El riesgo del Social Business es el caos, pero también la puerta al éxito

Entre las singularidades del concepto del social business podríamos destacar que todos ( clientes, socios, proveedores, trabajadores…) aportan debido a la capacidad de los medios sociales,  con lo que el orden que se le presupone a las organizaciones jerárquicas tradicionales (muy limitadoras en el control de la información en circulación) se convierte en caos.

Por eso, una de las grandes amenazas de una organización participativa es sucumbir en el intento de desarrollar múltiples procesos interactivos en los que la adundancia de interacción colisiona con la claridad y concreción que demanda el funcionamiento de la propia organización. Declara en su pieza Communicating the Value of Social Business que es muy importante “entender la gran variedad de ramificaciones que implica un entorno (productivo) de base social”.

La alternativa que ofrece Hinchcliffe es crear una cultura dinámica del negocio, que genere al mismo tiempo un modus operandi cohesionador. Realmente este es un ejercicio que persigue una especie de cuadratura del círculo, desde el momento en el que la dispersión que puede generarse en el entorno social, como fuerza centrífuga, debe ser regulado (cohesionado) cual fuerza contraria (centrípeta) en la medida que finalmente el objetivo es solo uno: obtener rentabilidad, generar riqueza.

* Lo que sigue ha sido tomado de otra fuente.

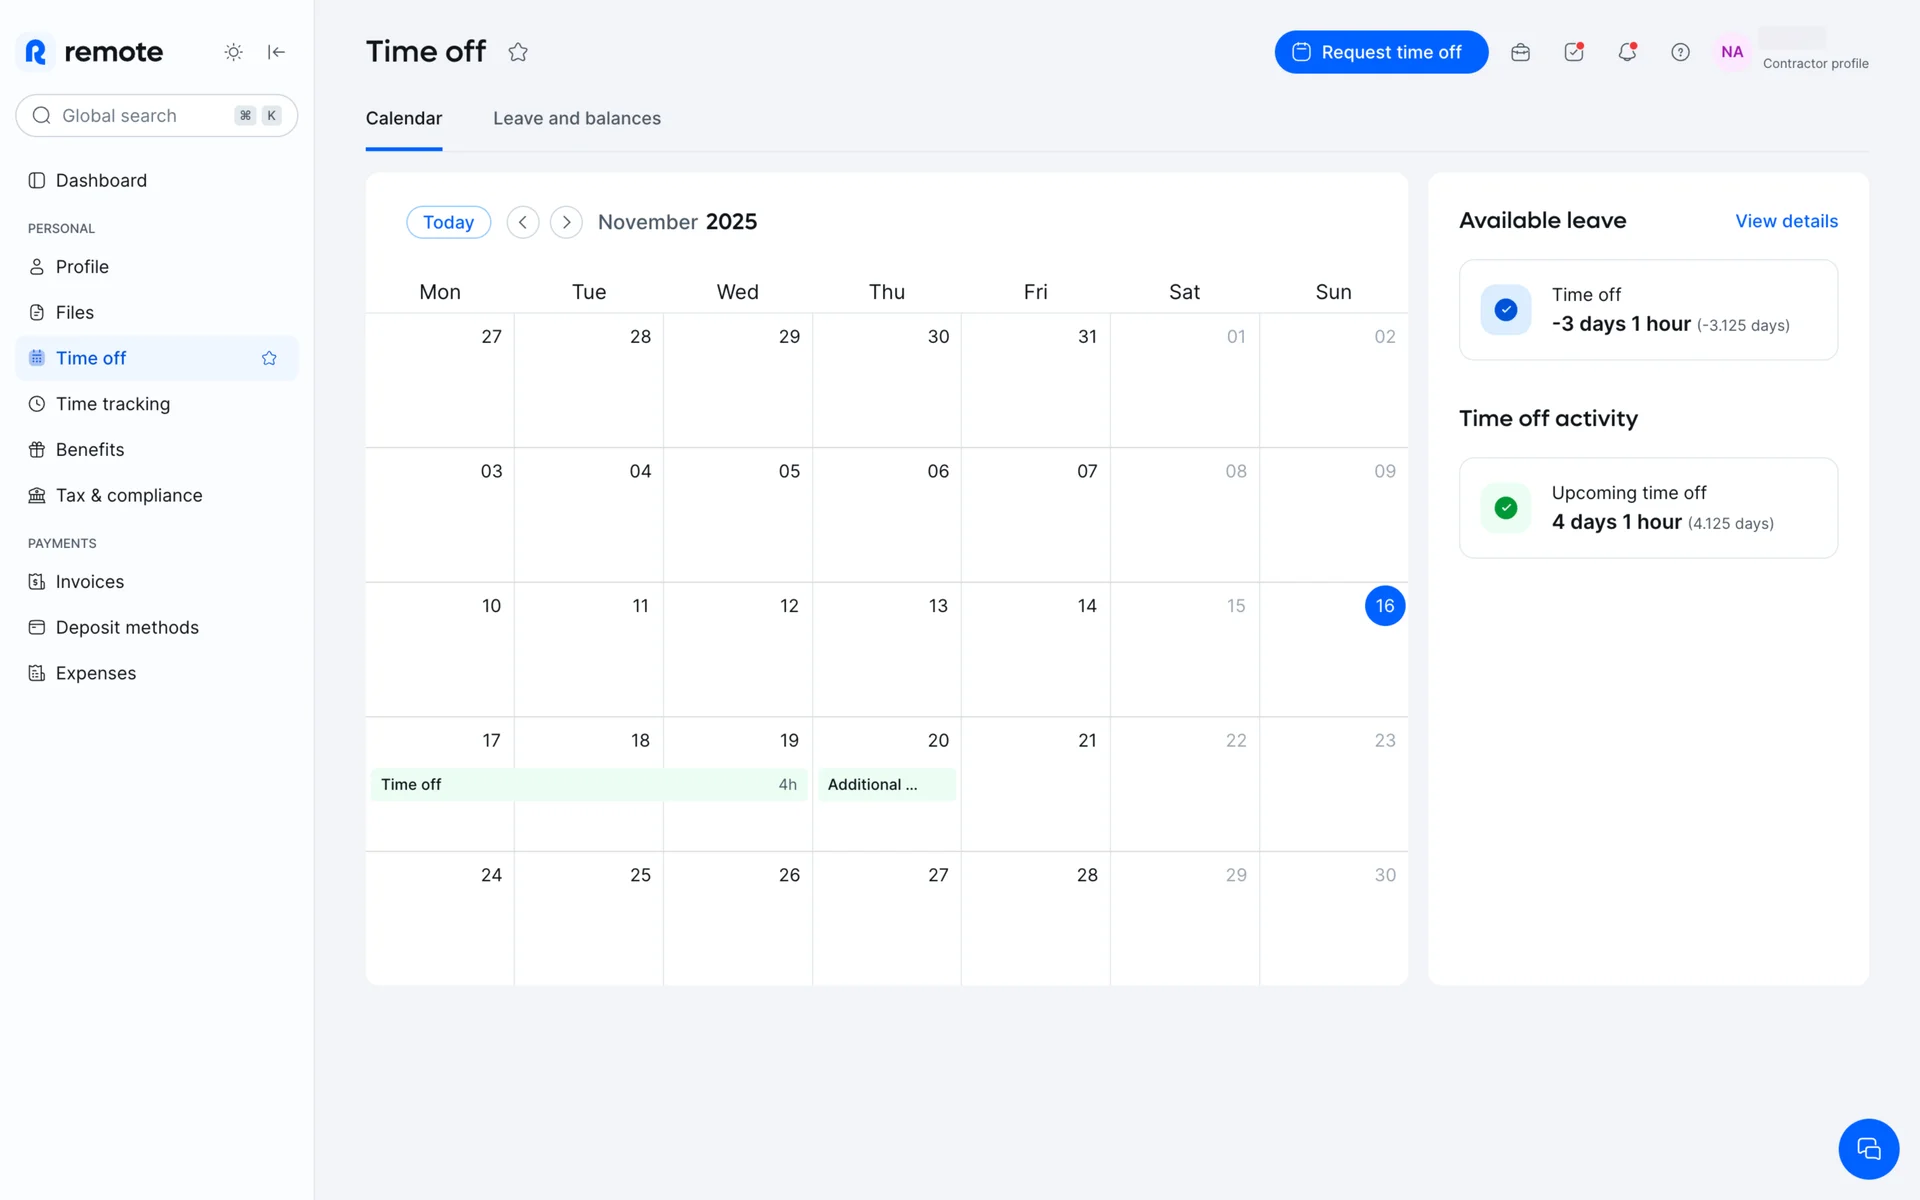Select the Calendar tab

click(403, 118)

La producción en entornos sociales participativos tiene, sin embargo, una complicada orientación hacia el centro. Más bien la participación de distintos agentes a través de distintos canales con características diferentes (no es lo mismo un foro que un blog), da pie a la obtención de resultados atomizados propios del crecimiento viral. Pero esto es positivo, pues escala mejor.

El estudio de mercado de cualquier marca está en el social media, no hace falta hacerlo exprofeso, realmente. Gracias a los canales sociales, el volumen de información constante sobre mercado, marca y competencia permite de un plumazo como aquel que dice:

  • conocer mejor las necesidades de los clientes.
  • lograr opiniones relevantes que influyen en el mercado.
  • anticiparse a cambios en el mercado.
  • responder con más rapidez a las modificaciones que piden los clientes.
  • evitar costes excesivos por la posibilidad de detectar antes deficiencias en los productos…

Realmente la conclusión es que la participación refuerza la capacidad de lograr más con menos. Los agentes que están involucrados  en los procesos productivos en entornos sociales aportan más valor que se traduce en más probabilidades de ganar. A más oportunidades… El esquema no es fácil en cualquier caso, en la medida que no es posible dejar que la organización se instale en un caldo de cultivo de participación que genere un ambiente caótico (propio de la creación) , si bien es fundamental para contar con más opciones de obtener rendimientos. El contrapunto para gestionar bien el volumen de aportación es un liderazgo participativo, que contribuye a fijar los criterios y a marcar las prioridades.